Un fenomeno in costante crescita è costituito dai furti simulati all’estero con l’intento di truffare le compagnie d’assicurazione tramite l’importazione di vetture in leasing o intestate a prestanome della vicina penisola o della Germania. Questi veicoli, regolarmente sdoganati, collaudati e immatricolati su territorio svizzero, al termine della procedura vengono denunciati rubati e se ne perdono le tracce sino al giorno che incorrono in un controllo approfondito che permette di stabilire come siano oggetto di ricerca da parte di autorità estere.
Al capitolo furti di opere d’arte la Polizia segnala il recupero e la riconsegna alle autorità italiane di una sezione di un antico sarcofago romano in marmo, risalente al primo secolo, importato illegalmente in Svizzera oltre venticinque anni fa e proveniente da un furto commesso presso Palazzo Canova a Roma nel 1986.

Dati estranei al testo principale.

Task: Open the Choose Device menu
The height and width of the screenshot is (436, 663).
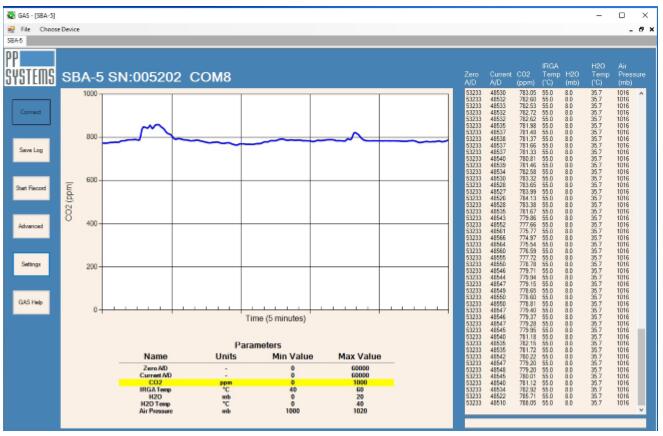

Sul fronte dei reati di prossimità i tentativi di truffa del falso nipote sono ulteriormente cresciuti raggiungendo le 241 segnalazioni rispetto alle 143 del 2012. Le truffe riuscite sono tuttavia calate da 9 a 6. Un risultato cui ha certamente contribuito la campagna d’informazione condotta anche attraverso associazioni e gruppi che operano a favore della terza età. Nel corso del 2013 sono state arrestate tre persone, tutti stranieri residenti all’estero.
I casi di skimming hanno subìto un drastico calo con solo tre casi denunciati. Per contro sono parecchie le denunce per prelevamenti illeciti a danno di persone residenti in Ticino. In questi casi alle vittime sono stati sottratti dati sensibili in occasione di prelevamenti presso Bancomat esteri, utilizzati poi per eseguire indebiti prelevamenti o transazioni su Internet.
Nell’ambito dei rip-deal il Ticino si è rivelato essere luogo d’incontro privilegiato sia per le vittime, spesso provenienti da oltralpe, sia per gli autori che propongono incontri e scambi in località prossime al confine per assicurarsi la fuga. Gli autori identificati sono tutti nomadi stranieri residenti in diverse nazioni europee.